When Bertus Basson launched his latest offering, Homegrown, at his newest eatery, Spek en Bone in Dorp Street, Stellenbosch recently, I was fortunate enough to be there.
We were regaled with tales of late nights, desperate deadlines, exhaustion, inspiration and sheer bloody determination by every member of the team to get the book done the way it ought to be done: to be a showcase for Bertus’ overwhelming love of food and cooking.
Food writer and photographer, Russel Wasserfall ramrodded the team, and it was he who nudged Bertus for long enough and gently enough to get him going with the project.
Art direction, styling and design were in the hands of Roxy Spears, whose genius at a much underestimated skill, Bertus will tell you, made the book the beguiling read that it is.
Russell contracted chef, photographer and food stylist, Claire Gunn, to take care of the visuals, and her skill at making virtually anything on a plate look like you could pick it up of the page and eat it, completes the picture.
But it was Bertus’ wife Mareli, who kept the team on the straight and narrow, managing the complex styling and shooting schedules, meetings and reviews, and who knew just when and how to chivvy the team when they wandered off at a tangent.
Most importantly, she gently kept Bertus’ nose to the grind stone in the early days, when he started to document the many recipes that appear in the book. “Even after a hard night of service,” he recounts, “Mareli would encourage me to do just the one recipe before we went to sleep. Without her, the book would never have gotten done.”
Bertus’ classic French cuisine roots notwithstanding – his training started at Michelin-starred Chez Bruce in London at the tender age of 19 – he is at heart a plaas seun, and as you page through the book, it becomes evident that so much of what he does with food is either memory-inspired, or memory-invoking.
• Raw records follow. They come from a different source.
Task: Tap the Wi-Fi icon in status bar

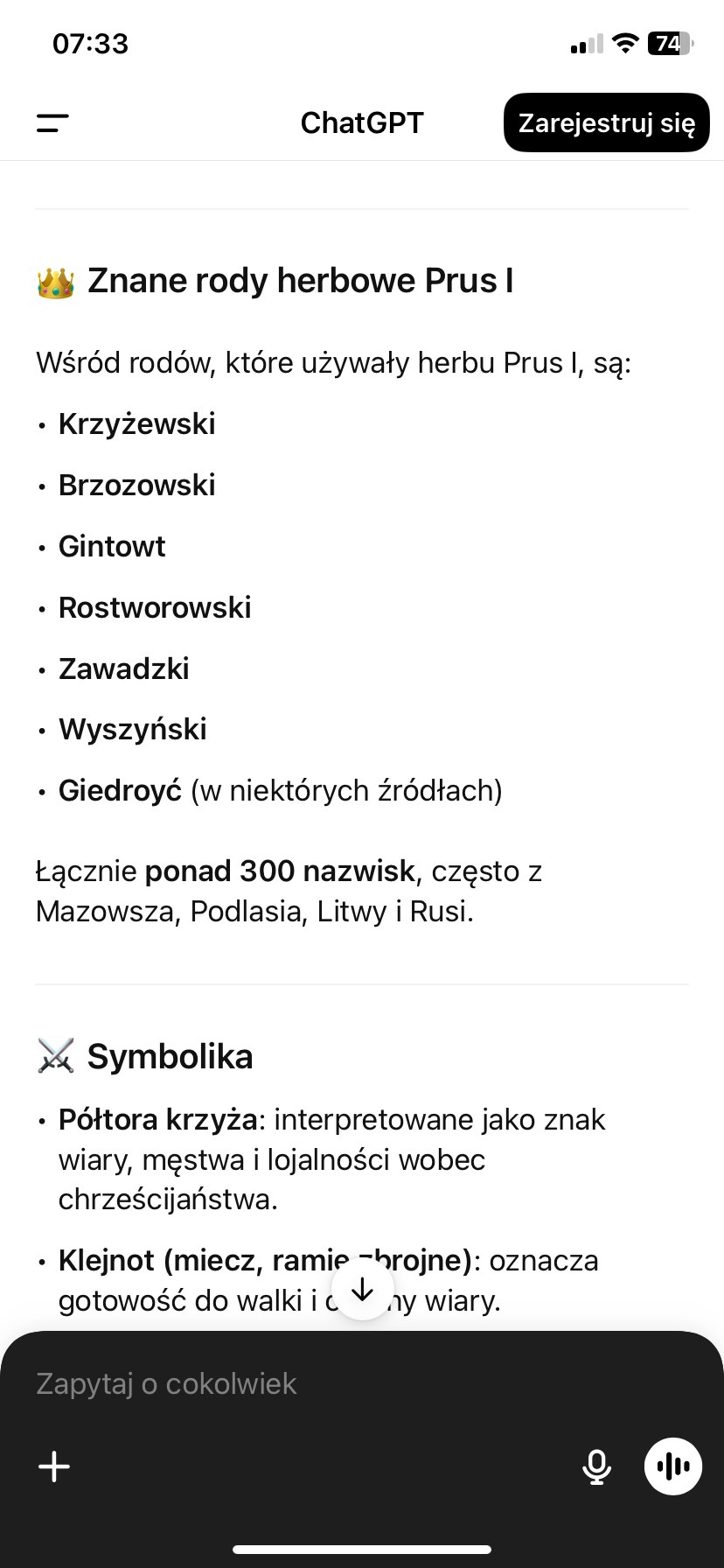Action: pyautogui.click(x=625, y=43)
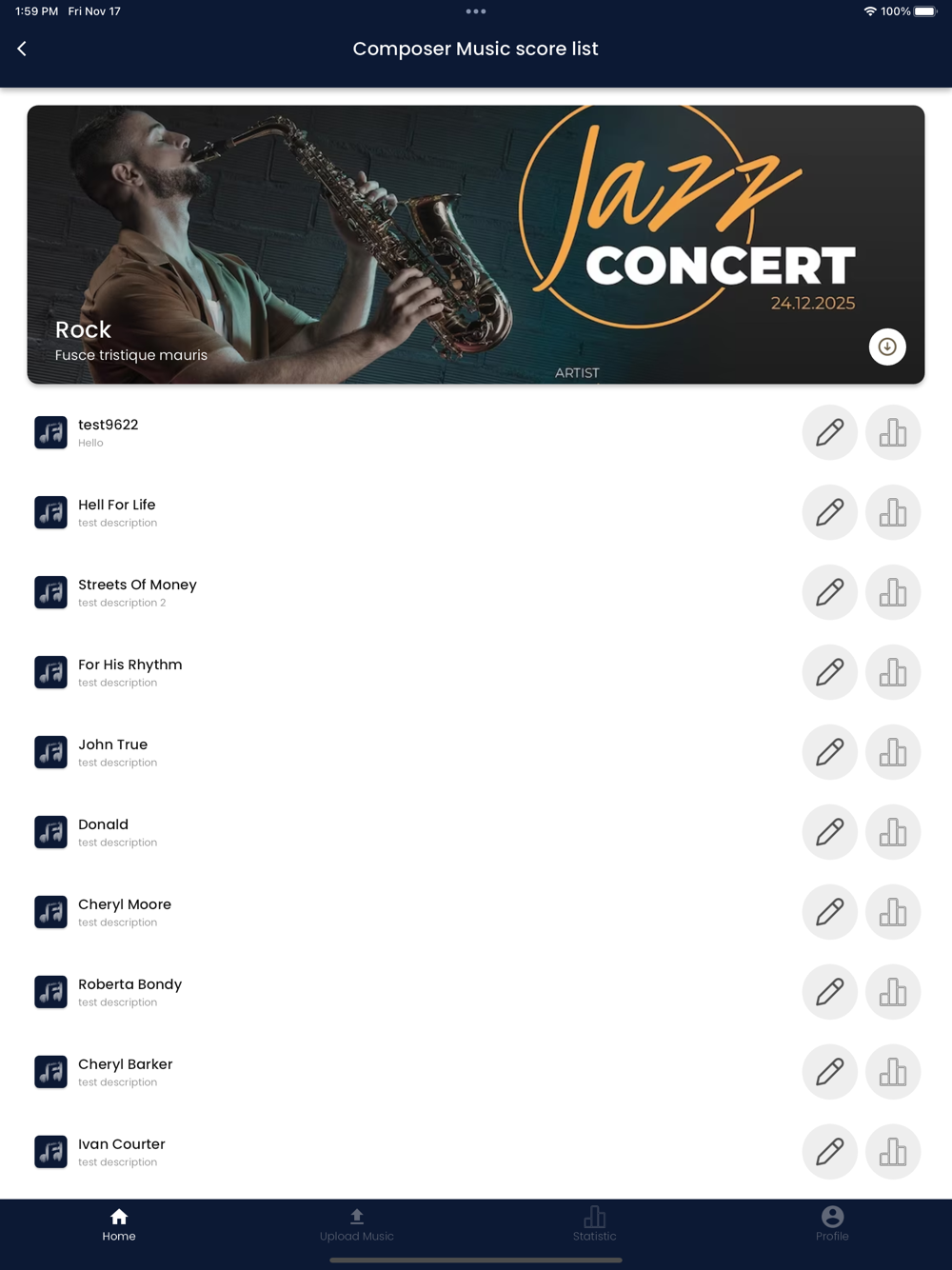952x1270 pixels.
Task: Edit the Streets Of Money score
Action: [830, 592]
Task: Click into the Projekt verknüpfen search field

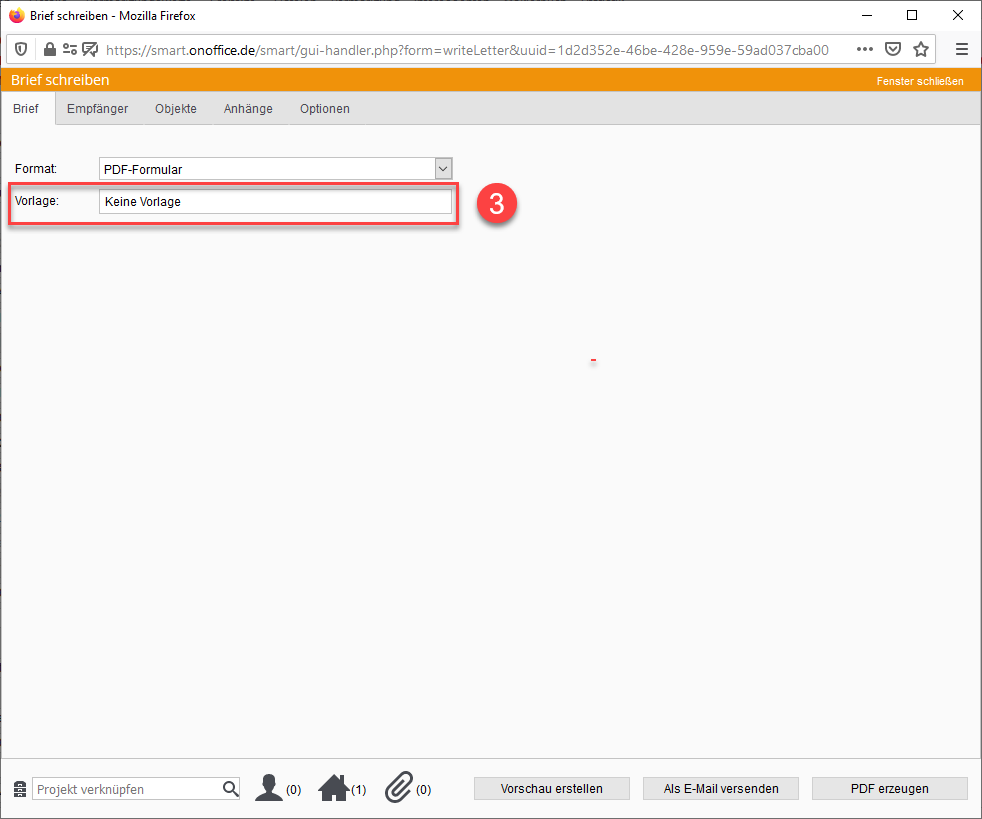Action: (127, 789)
Despite the numerous awards he has garnered over the years – eight top 10 Eat Out awards and a good many American Express awards – and his fine dining establishment, Overture, at Hidden Valley Wine Estate, the recipes which appear in the book are simple, compelling, rooted as they are in his Afrikaans cultural past, and his on-going journey in the cultural diversity of south African cuisine.
“I did this because I love how we cook, but also because what we cook and how we eat as south African is such a rich foundation of inspiration,” he says in the foreword to the book.
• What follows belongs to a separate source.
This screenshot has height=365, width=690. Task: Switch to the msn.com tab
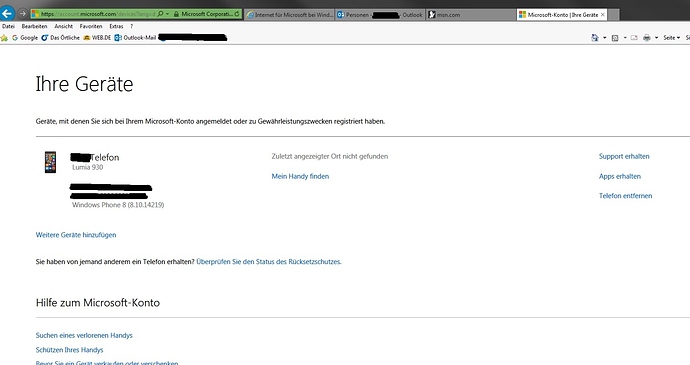471,15
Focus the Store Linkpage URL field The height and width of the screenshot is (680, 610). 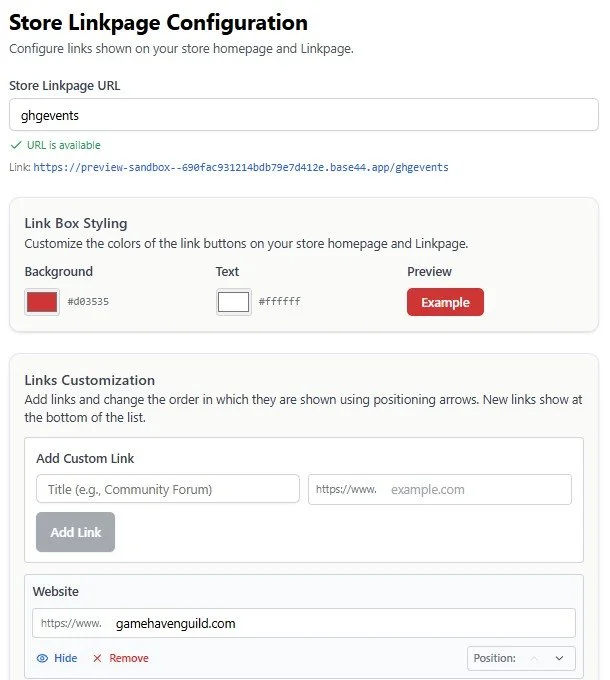[304, 115]

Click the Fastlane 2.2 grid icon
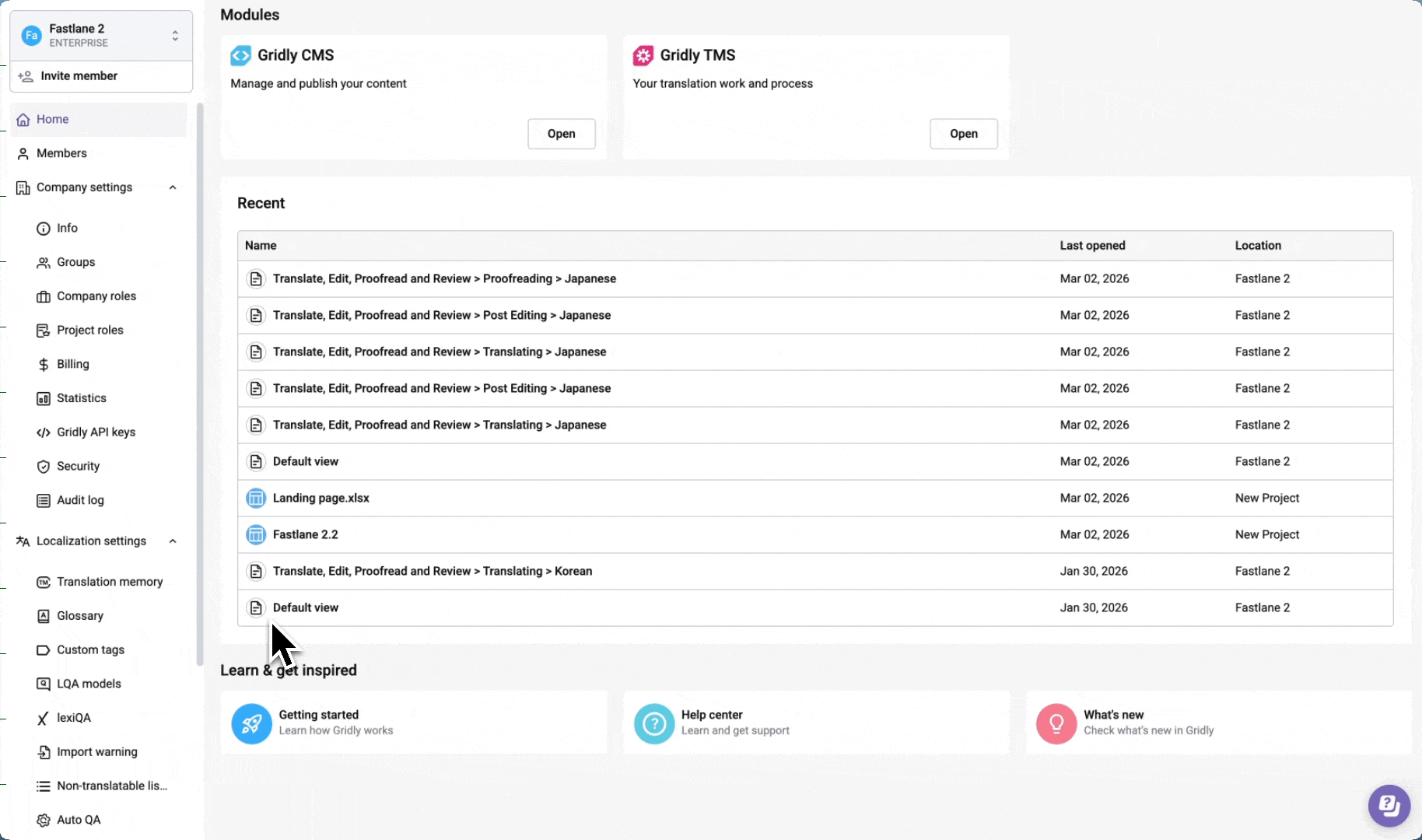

Perhaps the finest example is one of the dishes served that night at the book launch: Kos Kos Salad, which literally brought tears my eyes, because it transported me back to my youth, for my late mum often would make something similar for lunch when I arrived home from school.
Bertus’ mum, Hetta tells the story. “When Bertus was a little boy, and I couldn’t cook because I was busy, his dad would have to. The children would watch him in the kitchen, working away with a tin of pilchards in tomato sauce and salad ingredients, and eventually ask what he was making, ‘Kos,’ he would reply and when they asked him what sort of kos it was, he would look up and say ‘Kinders, dis kos kos’.”
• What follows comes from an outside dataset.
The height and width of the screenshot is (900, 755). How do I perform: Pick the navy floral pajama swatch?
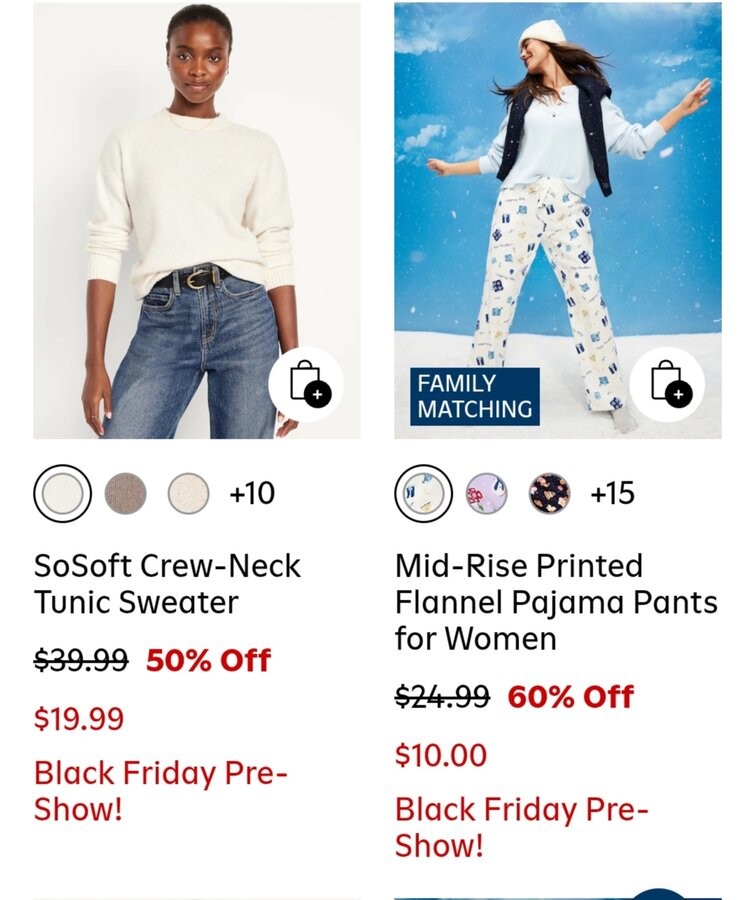point(549,493)
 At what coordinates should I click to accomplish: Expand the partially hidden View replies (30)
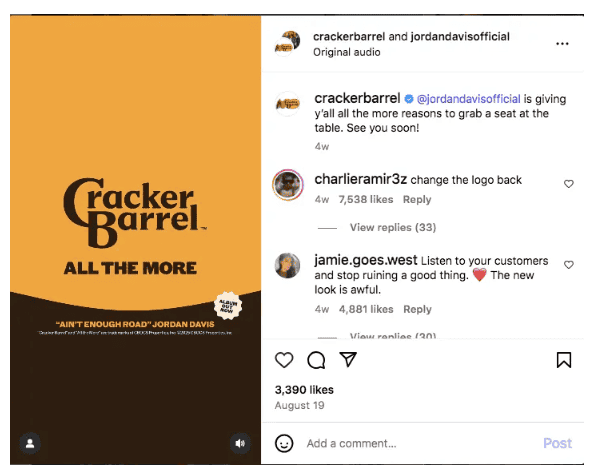click(393, 335)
And so Kos Kos Salad, a celebration of that old South African favourite, pilchards in tomato sauce served on a bed of fresh salad with soft blood eggs, and – Bertus’ twists – fresh mayonnaise and caper berries was born, and it endures to this day as a family favourite, three generations later. Simple, delicious, nutritious.
There’s much more in the book, organised as it is into recipes inspired by his childhood, contemporary recipes from his travels in and around South Africa, a section devoted to ingredient inspired recipes, and the food he cooks at home after an exhausting day or night of service.
The book is rounded out with an index and glossary, which makes it easy to navigate your way through the wide variety of recipes, each of which tells the story of its genesis.